Description of the task: Rewrite every entry below as a numbered list of lines, skipping blank lines. Leave the pictures out.

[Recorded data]
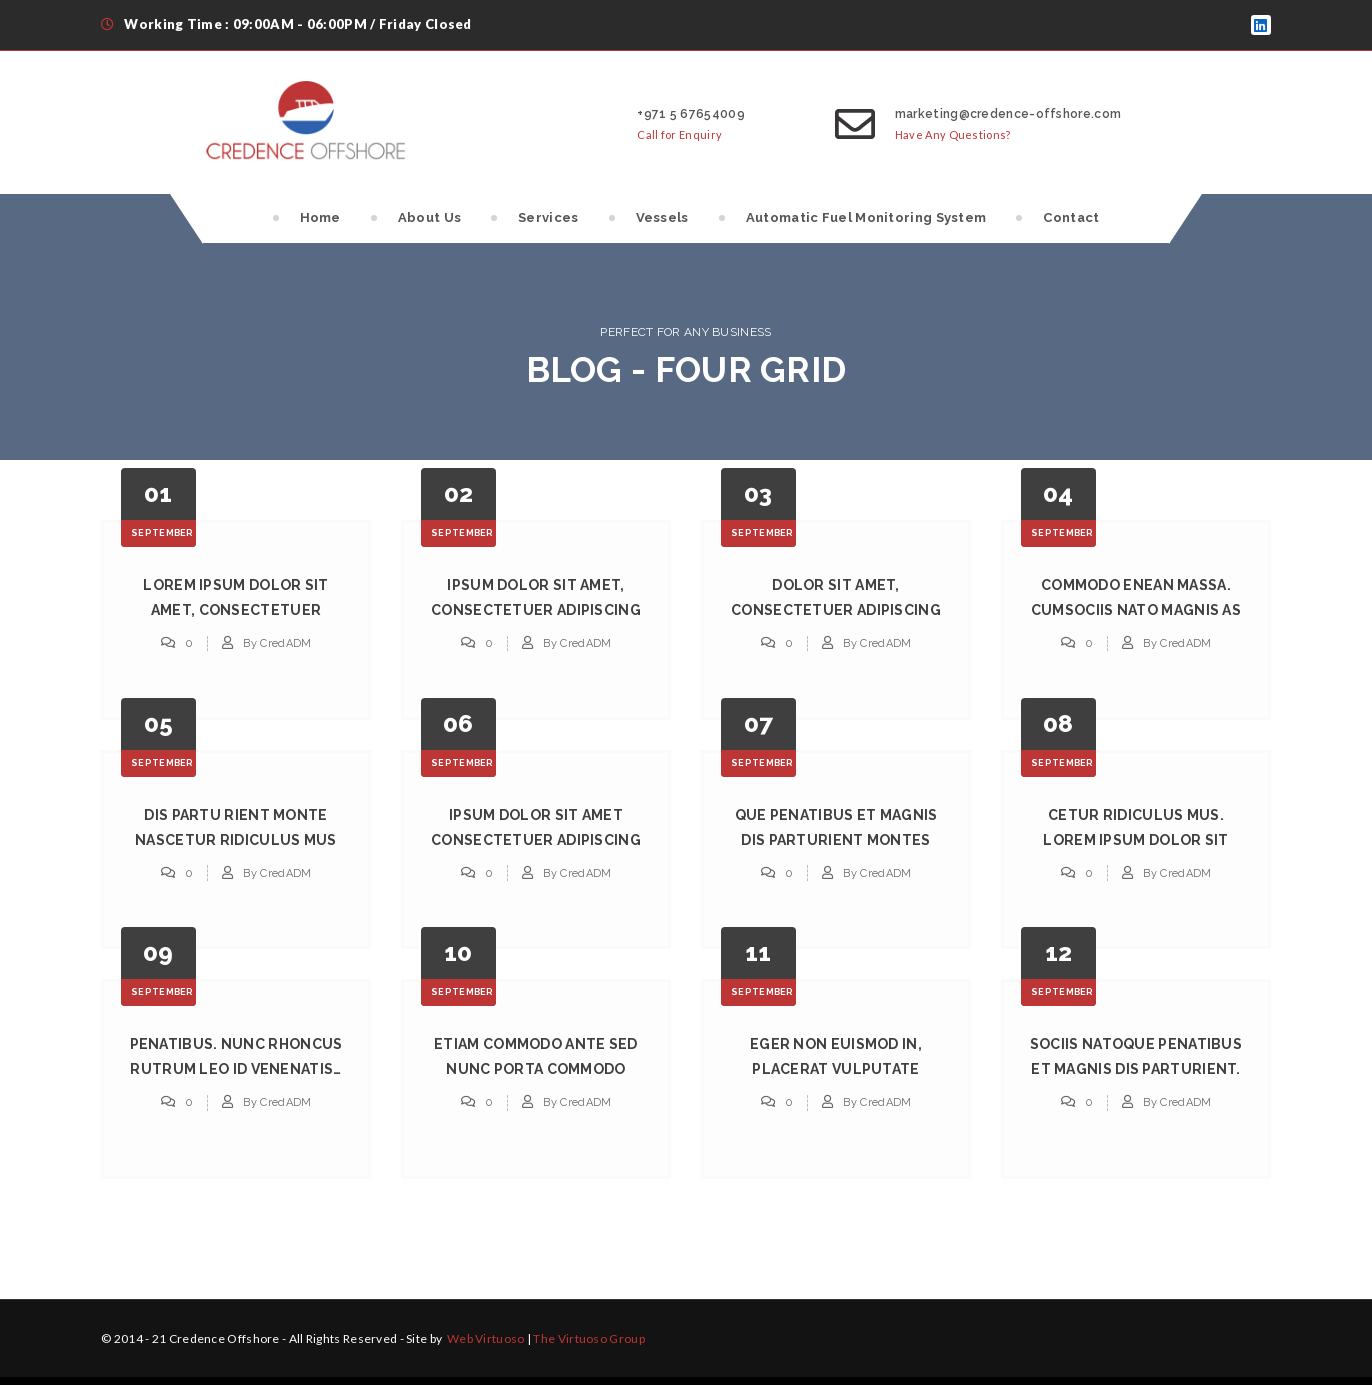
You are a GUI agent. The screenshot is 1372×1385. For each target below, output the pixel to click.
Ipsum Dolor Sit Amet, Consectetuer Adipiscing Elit (536, 610)
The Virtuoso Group (588, 1338)
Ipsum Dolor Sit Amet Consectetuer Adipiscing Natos (536, 840)
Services (548, 217)
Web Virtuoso (485, 1338)
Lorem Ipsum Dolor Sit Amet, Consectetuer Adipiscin (235, 610)
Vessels (662, 217)
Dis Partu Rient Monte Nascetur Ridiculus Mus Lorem (236, 840)
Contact (1071, 217)
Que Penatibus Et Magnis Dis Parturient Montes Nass (836, 840)
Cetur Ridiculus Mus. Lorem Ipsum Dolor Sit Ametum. (1135, 840)
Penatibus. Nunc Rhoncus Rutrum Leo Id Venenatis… (236, 1056)
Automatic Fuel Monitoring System (866, 217)
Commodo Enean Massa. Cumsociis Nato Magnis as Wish (1136, 610)
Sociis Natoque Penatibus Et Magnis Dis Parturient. (1136, 1056)
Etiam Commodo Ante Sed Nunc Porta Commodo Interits (536, 1069)
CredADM (285, 643)
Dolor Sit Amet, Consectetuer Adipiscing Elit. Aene (836, 610)
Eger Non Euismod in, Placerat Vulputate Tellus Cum (836, 1069)
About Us (429, 217)
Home (320, 217)
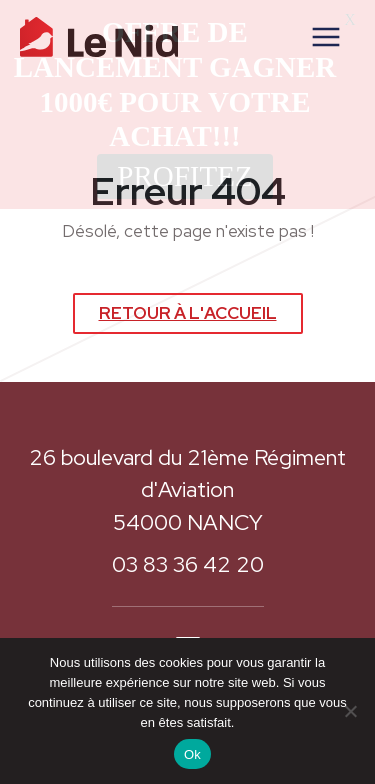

Answer to the exercise:
1. You are a GUI agent. The screenshot is 1372×1385. For each target below, output the pixel to click.
2. Ipsum Dolor Sit Amet, Consectetuer Adipiscing Elit (536, 610)
3. The Virtuoso Group (588, 1338)
4. Ipsum Dolor Sit Amet Consectetuer Adipiscing Natos (536, 840)
5. Services (548, 217)
6. Web Virtuoso (485, 1338)
7. Lorem Ipsum Dolor Sit Amet, Consectetuer Adipiscin (235, 610)
8. Vessels (662, 217)
9. Dis Partu Rient Monte Nascetur Ridiculus Mus Lorem (236, 840)
10. Contact (1071, 217)
11. Que Penatibus Et Magnis Dis Parturient Montes Nass (836, 840)
12. Cetur Ridiculus Mus. Lorem Ipsum Dolor Sit Ametum. (1135, 840)
13. Penatibus. Nunc Rhoncus Rutrum Leo Id Venenatis… (236, 1056)
14. Automatic Fuel Monitoring System (866, 217)
15. Commodo Enean Massa. Cumsociis Nato Magnis as Wish (1136, 610)
16. Sociis Natoque Penatibus Et Magnis Dis Parturient. (1136, 1056)
17. Etiam Commodo Ante Sed Nunc Porta Commodo Interits (536, 1069)
18. CredADM (285, 643)
19. Dolor Sit Amet, Consectetuer Adipiscing Elit. Aene (836, 610)
20. Eger Non Euismod in, Placerat Vulputate Tellus Cum (836, 1069)
21. About Us (429, 217)
22. Home (320, 217)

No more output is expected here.